◆ **WORK ORDER A**
Reproduce the listing below word for word, starting with the line that contains "Image resolution: width=754" and continuing through the end of the listing. Omit the pictures.
SUPPLIED PASSAGE Start Marker
# Hi.



## Guev (Aug 31, 2006)

Hey guys, im a new guy here lookin to learn alot about martial arts and meet some new friends along the way. Im a born again christian, i love to listen/play music and i love forum boards! Hope i have a good stay here.

Thanks, Ben.


----------



## Lisa (Aug 31, 2006)

Welcome Guev/Ben!  Glad you could join us.  Hope you enjoy the forum! :wavey:


----------



## tshadowchaser (Aug 31, 2006)

Welcome Ben

may you enjoy reading and taking part in disscussions


----------



## Ping898 (Aug 31, 2006)

Ben, Welcome to MT  :wavey:


----------



## Kacey (Aug 31, 2006)

Welcome, and happy posting!  :wavey:


----------



## stone_dragone (Aug 31, 2006)

Greetings and welcome to MT!


----------



## Paul B (Aug 31, 2006)

Welcome to MT,Guev! Hope you enjoy the site.


----------



## Brian R. VanCise (Aug 31, 2006)

Welcome!

Brian R. VanCise
www.instinctiveresponsetraining.com


----------



## SFC JeffJ (Aug 31, 2006)

Welcome and enjoy!

Jeff


----------



## Drac (Aug 31, 2006)

Greetings and welcome to MT Ben....


----------



## pstarr (Aug 31, 2006)

Welcome to the forum!


----------



## Swordlady (Aug 31, 2006)

Welcome to MT!  :wavey:  Hope you enjoy your stay here.


----------



## matt.m (Aug 31, 2006)

Hello


----------



## ArmorOfGod (Aug 31, 2006)

Hello and welcome to MartialTalk.  
There is not a friendlier message board on the web.  You will enjoy your stay here.

Johnny
AoG


----------



## MJS (Aug 31, 2006)

Welcome to MT!

Mike


----------



## HKphooey (Sep 1, 2006)
SUPPLIED PASSAGE End Marker
EXERCISE DATA Start Marker
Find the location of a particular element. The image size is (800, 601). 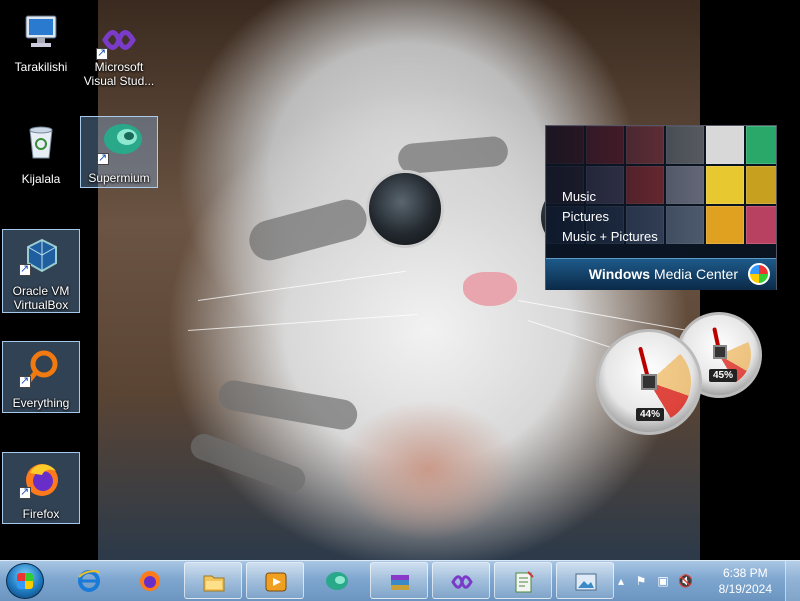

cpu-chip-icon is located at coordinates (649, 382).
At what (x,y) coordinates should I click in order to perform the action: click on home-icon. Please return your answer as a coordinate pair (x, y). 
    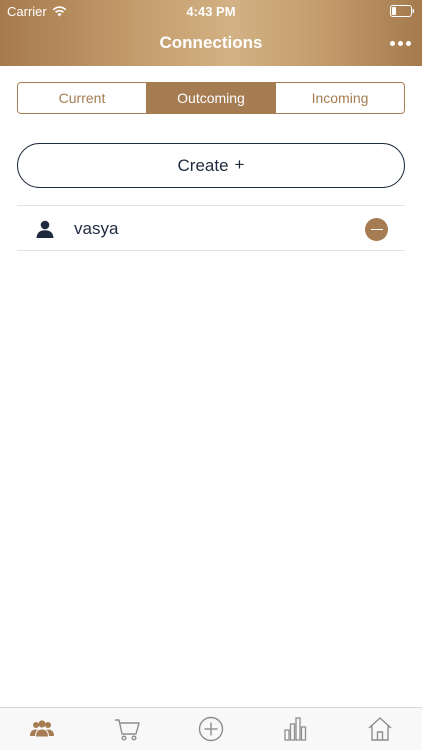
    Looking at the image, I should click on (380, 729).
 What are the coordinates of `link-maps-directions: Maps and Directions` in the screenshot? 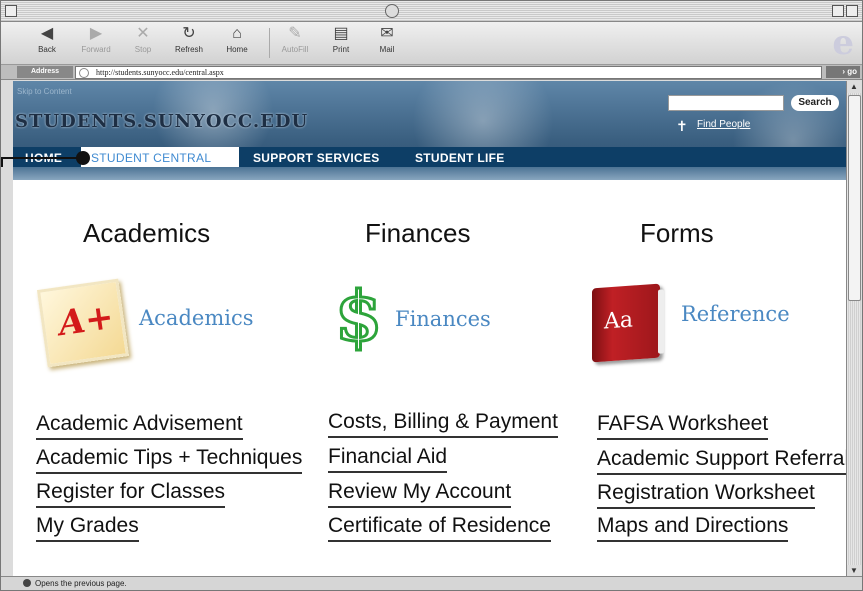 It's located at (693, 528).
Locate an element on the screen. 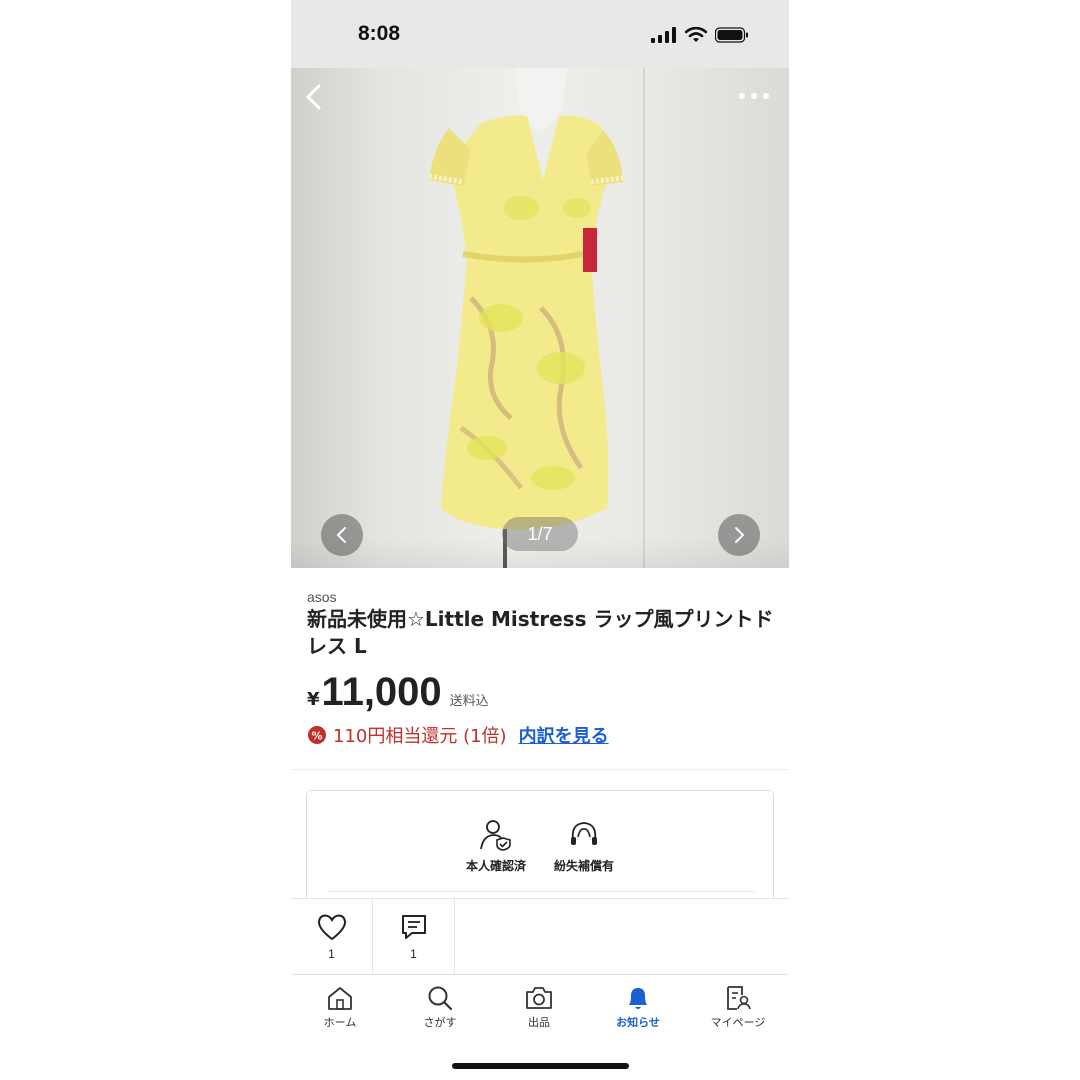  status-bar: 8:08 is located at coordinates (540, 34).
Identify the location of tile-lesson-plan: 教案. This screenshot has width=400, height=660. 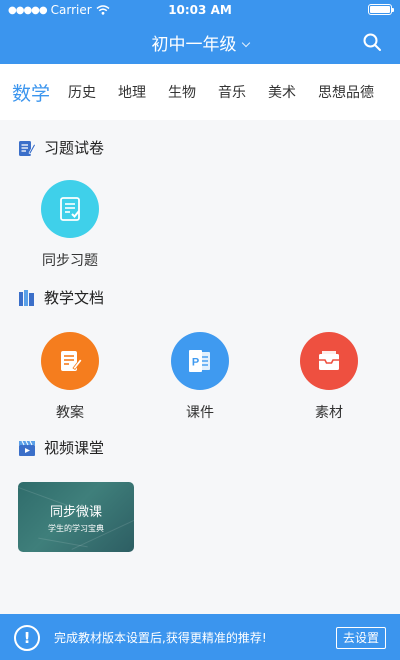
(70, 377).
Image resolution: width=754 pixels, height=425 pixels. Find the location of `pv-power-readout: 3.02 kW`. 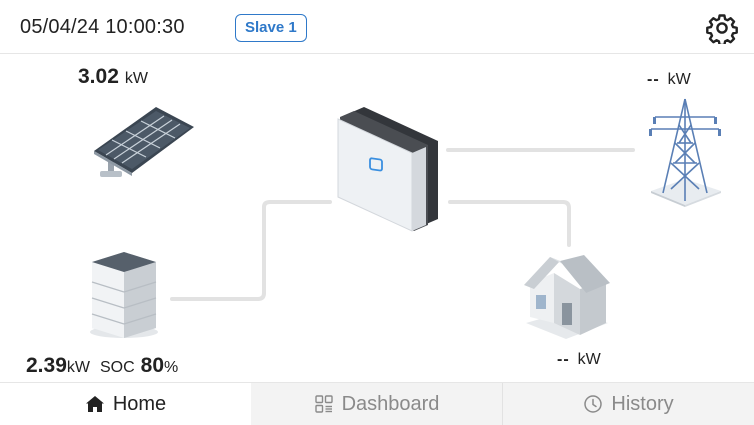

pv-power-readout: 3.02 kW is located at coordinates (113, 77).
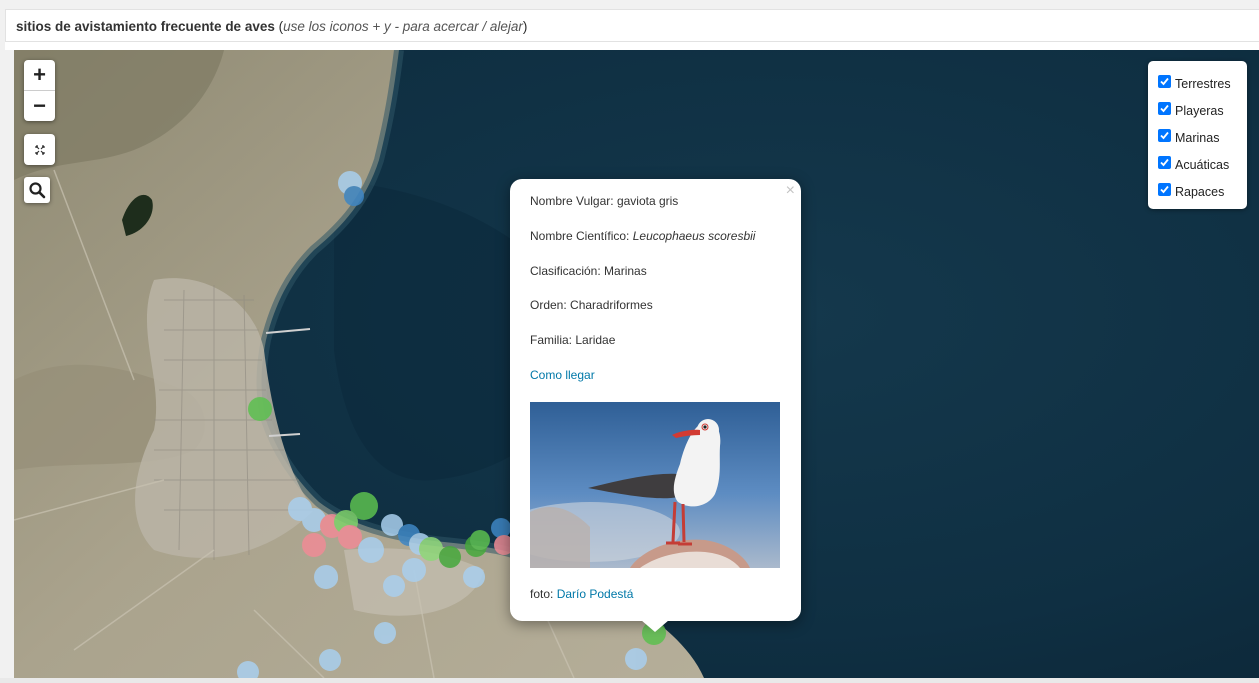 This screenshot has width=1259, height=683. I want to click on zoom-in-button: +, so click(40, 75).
EXERCISE DATA End Marker
◆ **WORK ORDER B**
Translate this sentence from the welcome thread into French: "There is not a friendlier message board on the web."

◆ **EXERCISE ANSWER A**
Image resolution: width=754 pixels, height=425 pixels. Find the location of `pv-power-readout: 3.02 kW`. 

pv-power-readout: 3.02 kW is located at coordinates (113, 77).
 This screenshot has width=1259, height=683. I want to click on zoom-in-button: +, so click(40, 75).

◆ **EXERCISE ANSWER B**
Il n'existe pas de forum de discussion plus convivial sur le Web.